Caseworkers have an understanding of how their own values and expectations may impact on their decisions and how they work with Aboriginal children, their families and communities, including how they involve Aboriginal people in Aboriginal family led decision making processes. Caseworkers critically reflect on how they have included and represented Aboriginal culture into assessment and planning.
Culturally embedded supports and services are those designed and delivered by Aboriginal people and organisations and aligned to the values and perspectives of Aboriginal communities. Culturally embedded approaches ensure that Aboriginal cultural perspectives are intrinsic to all elements of service delivery, as opposed to being an additional element applied to a non-Aboriginal program.
Endorsement by Aboriginal Community Controlled Mechanisms aims to:
- improve compliance with the policy and these rules and practice guidance
- promote greater accountability in decision making and outcomes achieved for Aboriginal children, young people.
Endorsement by Aboriginal Community Controlled Mechanisms includes:
- verifying that actions were taken to comply with these rules and practice guidance and the extent of this compliance
- written recording of their view with respect to decisions affecting Aboriginal children and young people including with respect to care planning, case planning, case plan review, permanency and placement decisions and cultural planning.
Oversight by Aboriginal Community Controlled Mechanisms aims to:
- ensure the participation of Aboriginal children and young people, their families/kin in decision making by DCJ and service providers
- empower Aboriginal children and young people, their families/kin, and extended families, to set their own goals, priorities and action plans
- ensure implementation of the policy and these rules and practice guidance
- Achieve greater accountability in decision making and outcomes achieved for Aboriginal children and young people
Oversight by Aboriginal Community Controlled Mechanisms includes:
- providing input and feedback to DCJ and service providers in relation to safety and risk assessment and case management, promoting greater validity in assessment and casework practice
- ensuring the provision of culturally informed, culturally responsive and culturally safe approaches to casework practice
- monitoring service system performance to promote best practice with Aboriginal children, families and communities.
Participatory approaches are those that respect individuals and families as active agents in their own lives and seeks to engage with them to drive responses to identified challenges. Participatory approaches are inclusive, as opposed to exclusive in their engagement of individuals and families.

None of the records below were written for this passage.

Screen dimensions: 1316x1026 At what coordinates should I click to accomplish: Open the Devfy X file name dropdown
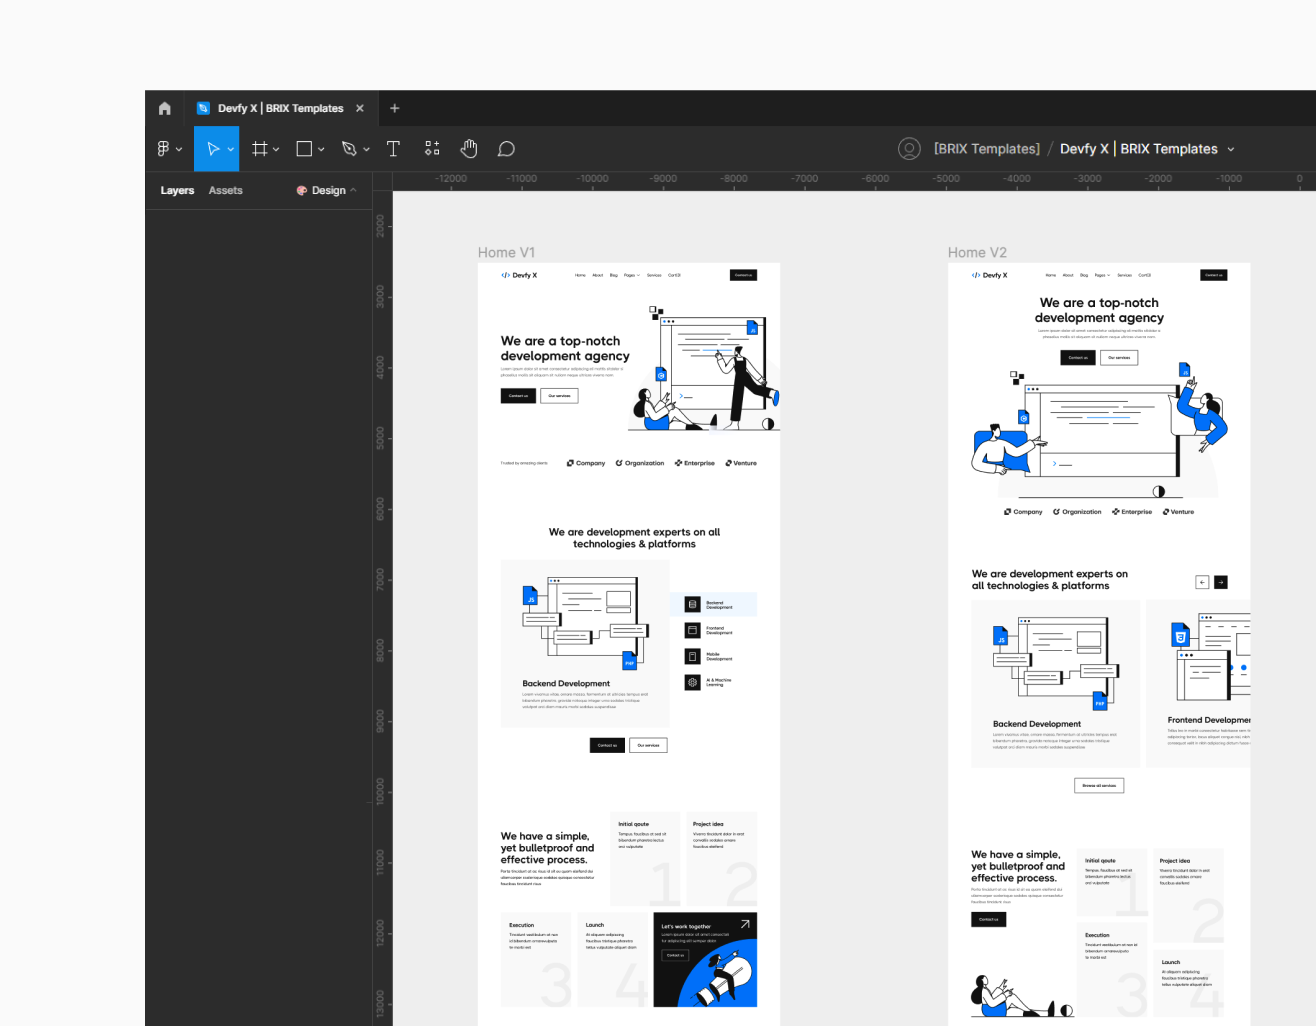click(1232, 148)
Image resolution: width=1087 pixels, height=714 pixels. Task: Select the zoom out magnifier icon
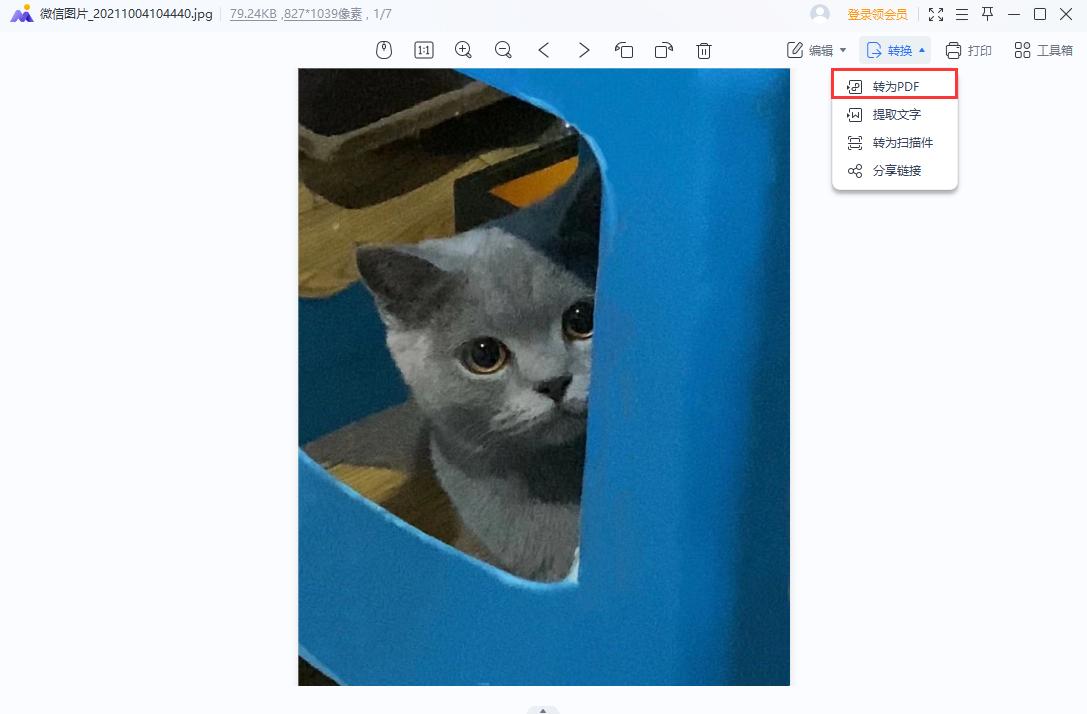(503, 49)
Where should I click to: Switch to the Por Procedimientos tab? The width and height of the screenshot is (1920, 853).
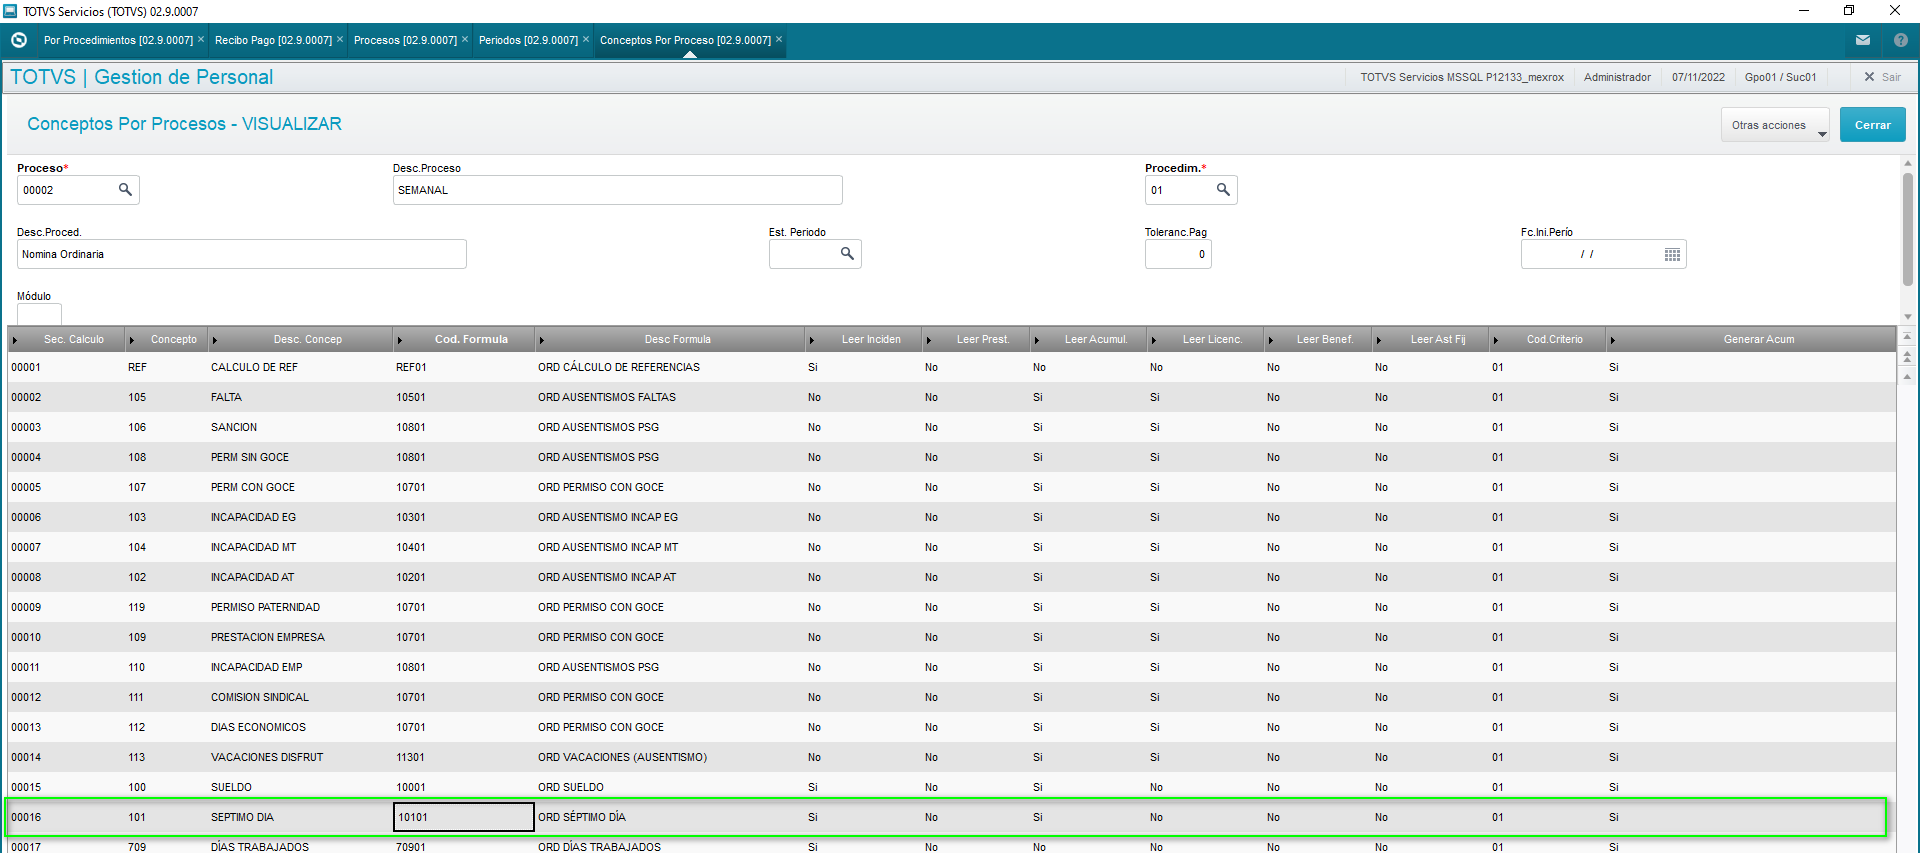point(118,41)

Structured Decision Making
A suite of tools used by DCJ to guide decision making about Safety Assessment, Risk Assessment, Risk Re-assessment, Restoration Assessment and Screening and Response Priority.
Unless otherwise stated in this document, all references to a ‘day’ is a reference to a calendar day (not a business day).

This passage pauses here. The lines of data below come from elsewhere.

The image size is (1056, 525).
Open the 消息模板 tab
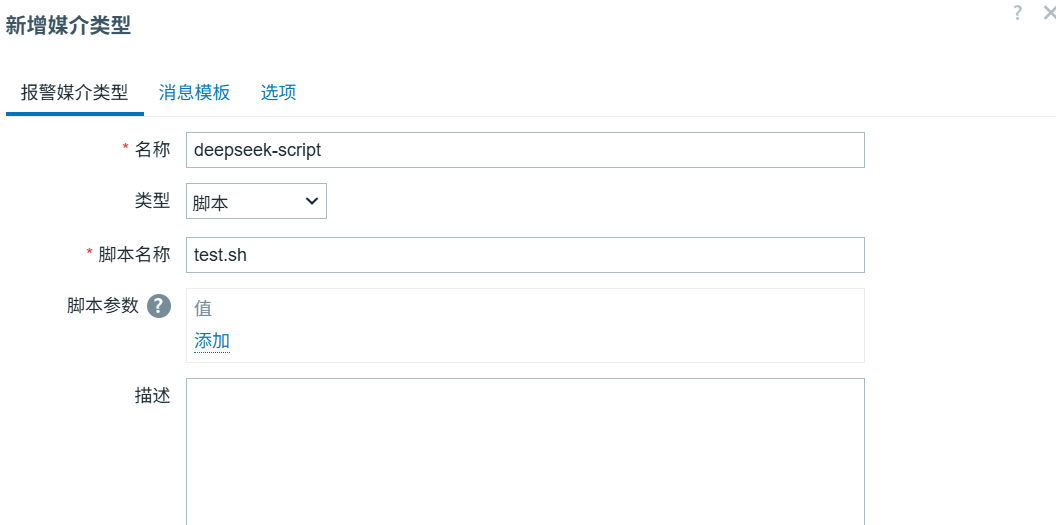pyautogui.click(x=194, y=93)
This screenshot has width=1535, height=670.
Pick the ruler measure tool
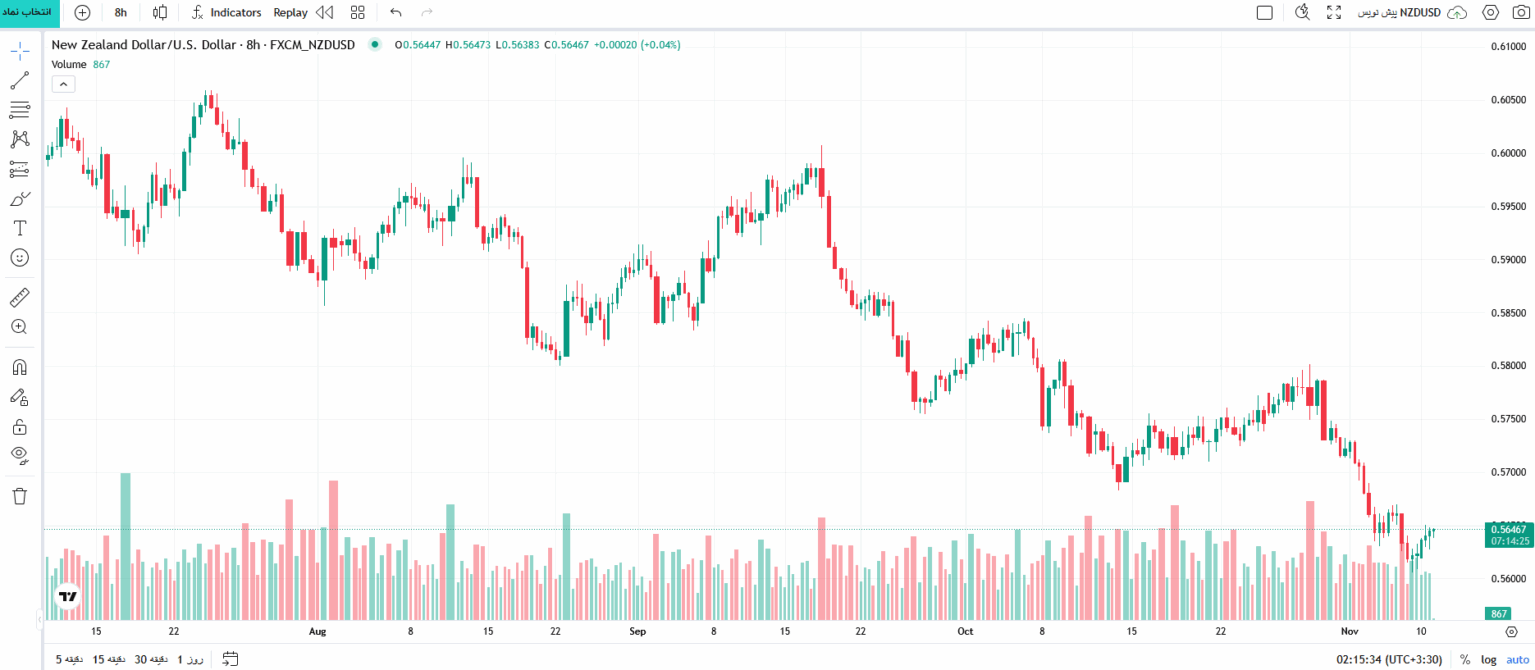click(x=20, y=297)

Proactive Efforts Standard
The pro-active efforts standard requires caseworkers to take meaningful steps to actively support families to address identified risks that are threatening the separation of a child from their family. The guidelines provide some of the actions that caseworkers demonstrate and document when applying the pro-active standard. It is the service system’s responsibility to assist families to overcome barriers affecting their access to services.

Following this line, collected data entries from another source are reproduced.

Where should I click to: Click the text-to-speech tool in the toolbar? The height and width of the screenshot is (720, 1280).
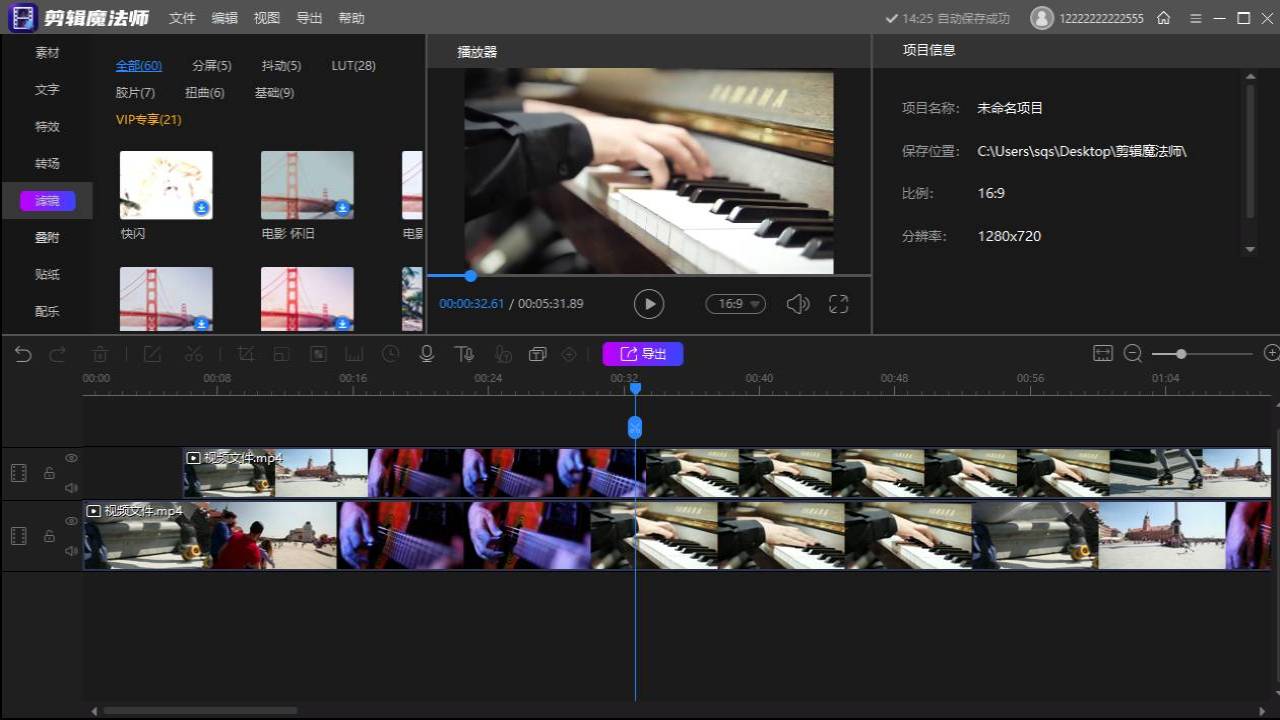pos(464,353)
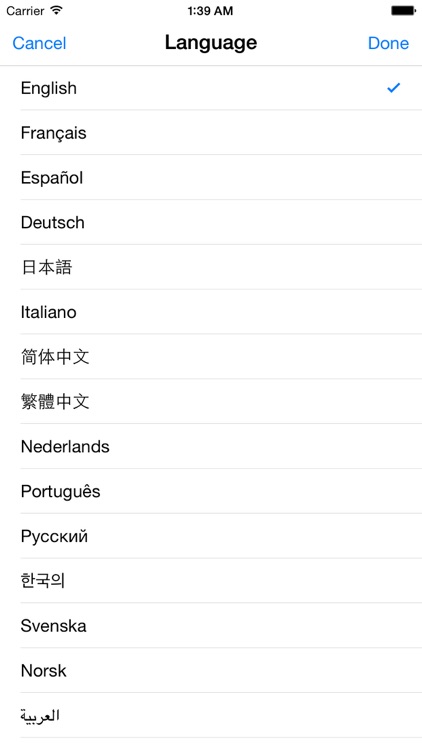Image resolution: width=422 pixels, height=750 pixels.
Task: Click the blue checkmark next to English
Action: 393,88
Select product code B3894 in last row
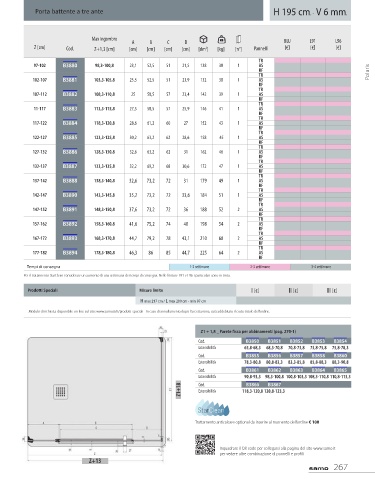 pyautogui.click(x=70, y=253)
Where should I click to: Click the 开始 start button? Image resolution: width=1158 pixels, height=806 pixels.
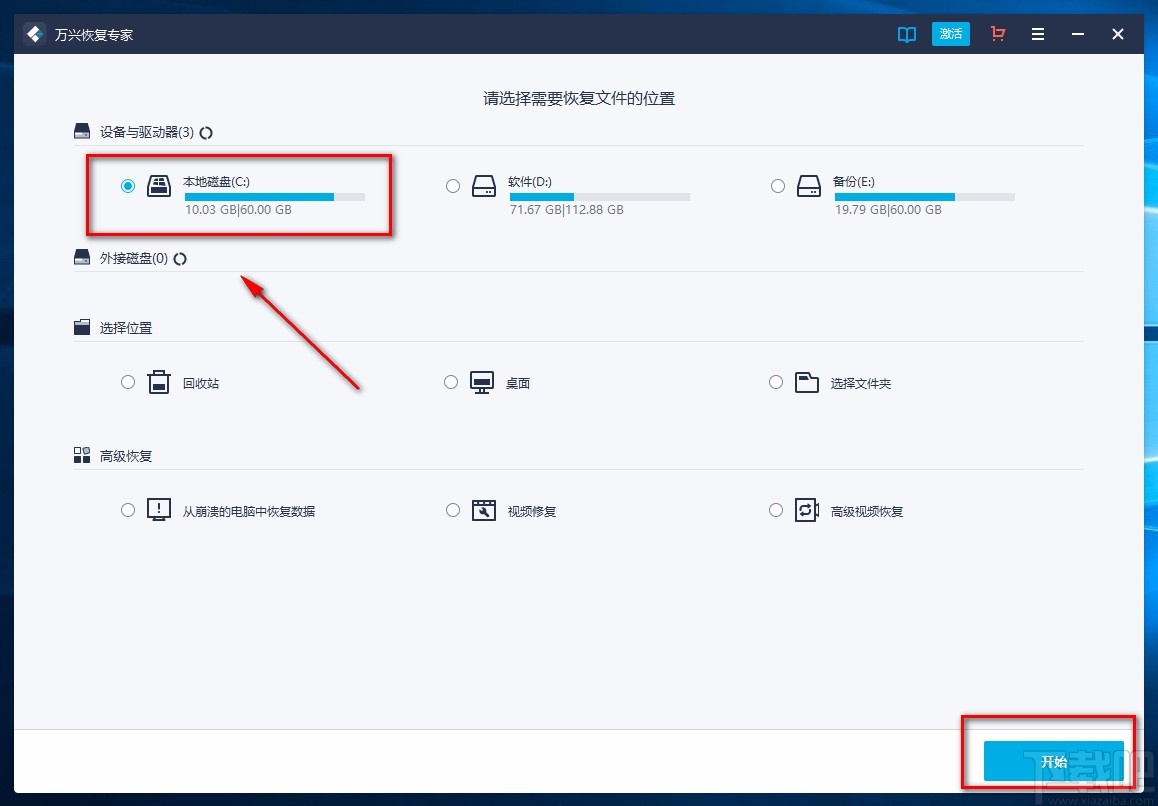[x=1053, y=761]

Recognised Aboriginal Community Controlled Organisation
A recognised Aboriginal Community Controlled Organisation is one that has been identified by AbSec as a suitable organisation to support and oversee cultural planning and implementation for Aboriginal children and young people in statutory care. It meets the definition of an Aboriginal Community Controlled Organisation (see above), however may not be delivering out-of-home care or other child welfare services (for example, a Local Aboriginal Land Council).
Strengths-based, family-centred approaches are those that value Aboriginal cultural practices in family life and recognises the protective role of culture for ensuring the safety and well-being of Aboriginal children and young people. Caseworkers draw upon the unique strengths of the whole family and engage the family as a partner through Aboriginal Family-led Decision Making processes.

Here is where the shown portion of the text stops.